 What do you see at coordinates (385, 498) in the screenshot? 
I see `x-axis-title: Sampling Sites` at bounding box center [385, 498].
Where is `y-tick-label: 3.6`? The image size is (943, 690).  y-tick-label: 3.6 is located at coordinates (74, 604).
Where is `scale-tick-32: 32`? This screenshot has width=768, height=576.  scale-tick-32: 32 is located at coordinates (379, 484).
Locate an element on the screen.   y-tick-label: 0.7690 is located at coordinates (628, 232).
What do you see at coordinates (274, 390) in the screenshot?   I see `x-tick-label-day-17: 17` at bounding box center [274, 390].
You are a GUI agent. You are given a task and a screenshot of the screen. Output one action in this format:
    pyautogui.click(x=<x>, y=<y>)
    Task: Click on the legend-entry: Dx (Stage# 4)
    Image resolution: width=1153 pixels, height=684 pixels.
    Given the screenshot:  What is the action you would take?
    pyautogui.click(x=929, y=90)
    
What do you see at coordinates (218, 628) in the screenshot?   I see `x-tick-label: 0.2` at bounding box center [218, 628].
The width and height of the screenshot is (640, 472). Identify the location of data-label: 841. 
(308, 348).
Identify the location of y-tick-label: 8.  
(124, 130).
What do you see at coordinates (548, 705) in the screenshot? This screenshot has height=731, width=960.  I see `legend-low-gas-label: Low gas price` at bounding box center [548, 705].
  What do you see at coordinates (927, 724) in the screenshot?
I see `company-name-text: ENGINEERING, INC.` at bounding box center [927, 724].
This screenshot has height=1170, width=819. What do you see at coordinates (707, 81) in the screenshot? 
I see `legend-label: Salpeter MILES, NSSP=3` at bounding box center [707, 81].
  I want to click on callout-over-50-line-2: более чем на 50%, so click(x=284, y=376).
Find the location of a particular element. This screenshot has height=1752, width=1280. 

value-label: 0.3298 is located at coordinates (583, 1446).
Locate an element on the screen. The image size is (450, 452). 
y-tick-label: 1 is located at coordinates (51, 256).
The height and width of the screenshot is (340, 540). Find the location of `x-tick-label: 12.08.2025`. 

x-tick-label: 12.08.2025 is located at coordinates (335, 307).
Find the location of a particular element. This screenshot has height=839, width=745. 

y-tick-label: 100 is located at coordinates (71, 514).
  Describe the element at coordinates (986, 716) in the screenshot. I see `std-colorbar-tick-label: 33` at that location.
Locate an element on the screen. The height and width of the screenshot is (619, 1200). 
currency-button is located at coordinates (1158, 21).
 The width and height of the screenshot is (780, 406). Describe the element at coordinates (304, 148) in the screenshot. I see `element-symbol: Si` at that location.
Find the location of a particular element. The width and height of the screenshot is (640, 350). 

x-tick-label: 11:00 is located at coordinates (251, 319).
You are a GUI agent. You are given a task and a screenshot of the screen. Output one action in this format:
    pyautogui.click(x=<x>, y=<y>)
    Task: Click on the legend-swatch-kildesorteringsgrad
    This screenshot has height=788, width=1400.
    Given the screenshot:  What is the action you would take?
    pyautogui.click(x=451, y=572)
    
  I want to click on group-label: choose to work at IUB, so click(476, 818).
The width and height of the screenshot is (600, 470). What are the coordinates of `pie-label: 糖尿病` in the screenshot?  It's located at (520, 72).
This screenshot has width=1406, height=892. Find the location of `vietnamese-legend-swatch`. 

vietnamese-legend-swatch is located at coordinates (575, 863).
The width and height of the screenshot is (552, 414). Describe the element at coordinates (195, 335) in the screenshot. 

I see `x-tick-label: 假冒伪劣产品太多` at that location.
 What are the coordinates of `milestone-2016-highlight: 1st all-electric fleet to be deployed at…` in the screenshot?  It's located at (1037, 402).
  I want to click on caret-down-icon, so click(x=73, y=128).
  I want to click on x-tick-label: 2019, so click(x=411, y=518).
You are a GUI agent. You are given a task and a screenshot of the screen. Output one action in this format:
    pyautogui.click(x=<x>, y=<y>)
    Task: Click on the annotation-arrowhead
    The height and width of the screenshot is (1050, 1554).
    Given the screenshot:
= = = =
Reproduce the items word for word, starting at the first line and ending with the line that contains "What do you see at coordinates (274, 390)".

_Task result:_
 What do you see at coordinates (385, 498) in the screenshot? 
I see `x-axis-title: Sampling Sites` at bounding box center [385, 498].
Where is `y-tick-label: 3.6`? The image size is (943, 690).  y-tick-label: 3.6 is located at coordinates (74, 604).
Where is `scale-tick-32: 32`? This screenshot has width=768, height=576.  scale-tick-32: 32 is located at coordinates (379, 484).
Locate an element on the screen.   y-tick-label: 0.7690 is located at coordinates (628, 232).
What do you see at coordinates (274, 390) in the screenshot?   I see `x-tick-label-day-17: 17` at bounding box center [274, 390].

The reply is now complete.